その後 Moro らによる研究で明らかになったことだが,標準化された筋力トレーニングプロトコルで筋力トレーニングを受けた被検者においては,16 時間の絶食と 8 時間の摂食サイクル (16/8) は通常の食事群 (ND) と比較して有意に大きな脂肪量の減少 (1.62 kg vs 0.31 kg) を認める結果となり,いずれも除脂肪量に有意な変化は認めなかったという [107]. 時間制限食事群の食事は午後 1 時,午後 4 時および午後 8 時に消費された.対照群の食事は午前 8 時,午後 1 時および午後 8 時に消費された.先述の Tinsley ら [106] とは異なり,時間制限食事群と対照群との間で主要栄養素は一致させていた.Tinsley らの研究ではたんぱく質摂取量は全く異なり,最適値以下となってしまっていた(時間制限食事群で 1.0 g/kg, 対照群で 1.4 g/kg).本研究の時間制限食事群および対照群の被検者はそれぞれ 1.93 g/kg, 1.89 g/kg を摂取した.これらの結果の根底にある機序は明らかになっていない.著者らの推測では,時間制限食事群におけるアディポネクチン濃度の上昇が PPAR-γ との相互作用を介してミトコンドリアでの生合成を刺激し,さらにアディポネクチン作用が主にエネルギー消費を増加させた可能性があるという.しかしながら,時間制限食事群はまたテストステロンやトリヨードサイロニン濃度の低下など,好ましくない変化ももたらした.

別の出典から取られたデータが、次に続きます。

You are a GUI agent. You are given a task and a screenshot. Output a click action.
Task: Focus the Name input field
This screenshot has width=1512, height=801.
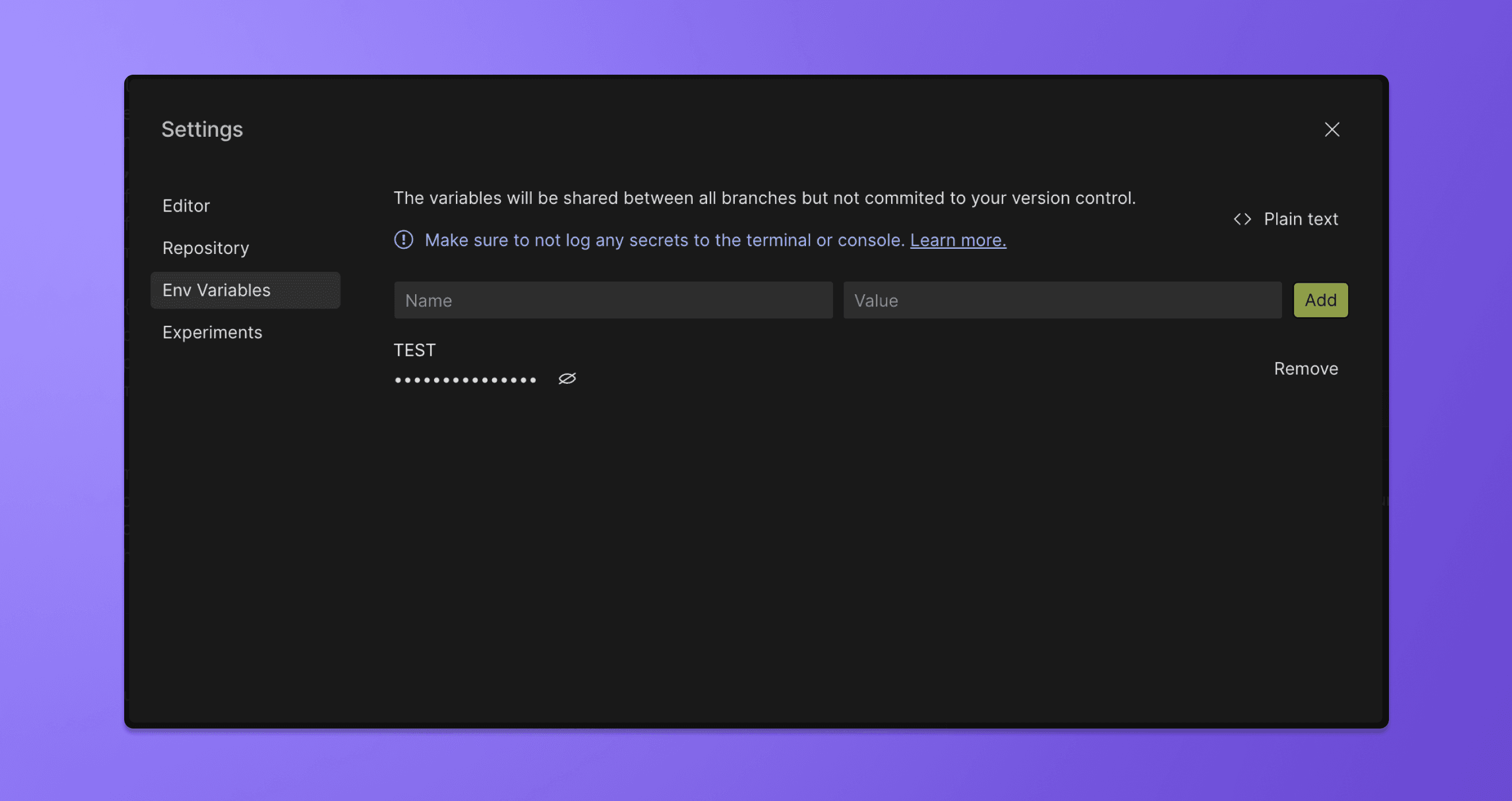click(613, 301)
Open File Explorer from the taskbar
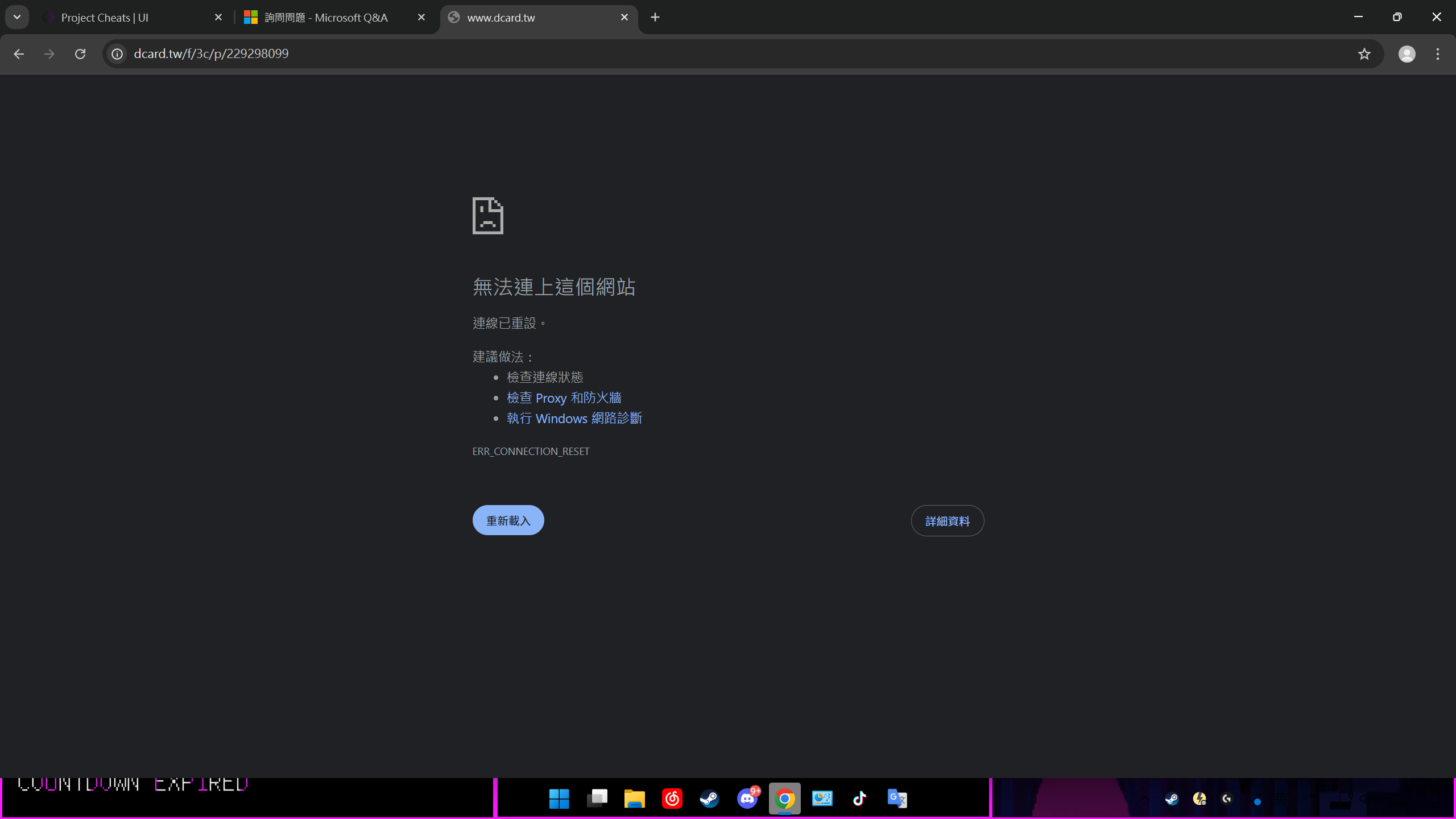Viewport: 1456px width, 819px height. pos(634,798)
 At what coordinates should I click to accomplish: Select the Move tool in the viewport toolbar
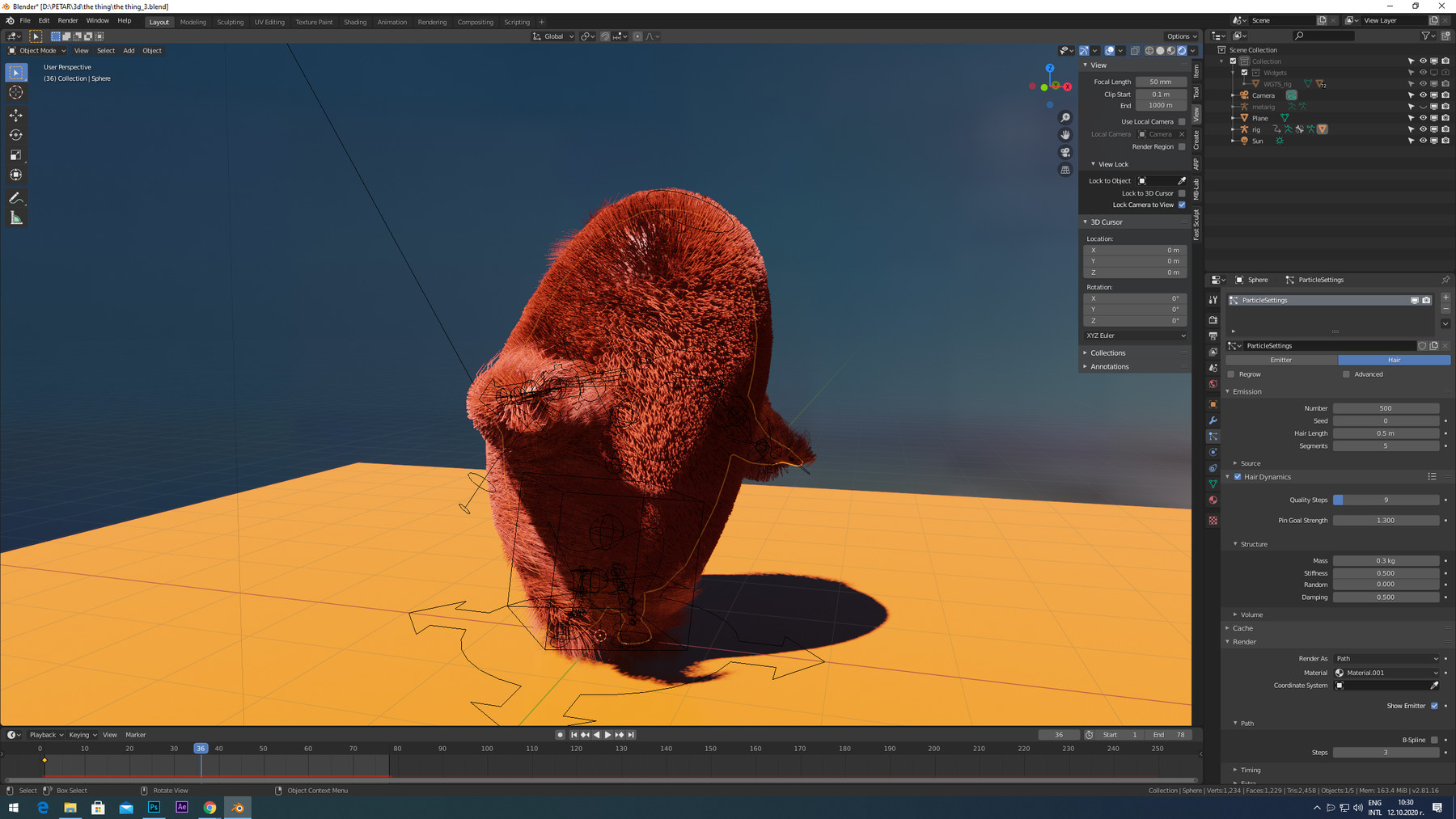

Seimon らが最近発表したのだが,最新の間欠的絶食法に関する最大規模のシステマティックレビューで間欠的エネルギー制限 (IER) と持続的エネルギー制限 (CER) を比較し,体重,体組成および他の臨床パラメーターの効果を見た [108]. それらのレビューは 40 件の研究を含み,うち 12 件では間欠的エネルギー制限と持続的エネルギー制限とを直接比較していた.彼らの見出したところによると,全体として,二種類の食事法は体重減少と体組成変化において「明らかに同等のアウトカム」をもたらす結果となった.興味深いことに,間欠的エネルギー制限は空腹感の抑制に優れていることが判明した.著者らの推測によると,これは飢餓時のケトン体生成に起因する可能性があるとのことである.しかしながら,全体として,間欠的絶食法は持続的エネルギー制限と比較して,体組成の優れた改善や大きな体重減少をもたらさなかったため,この効果は重要ではなかった.Table 2 に主な食事の原型の概要を示す.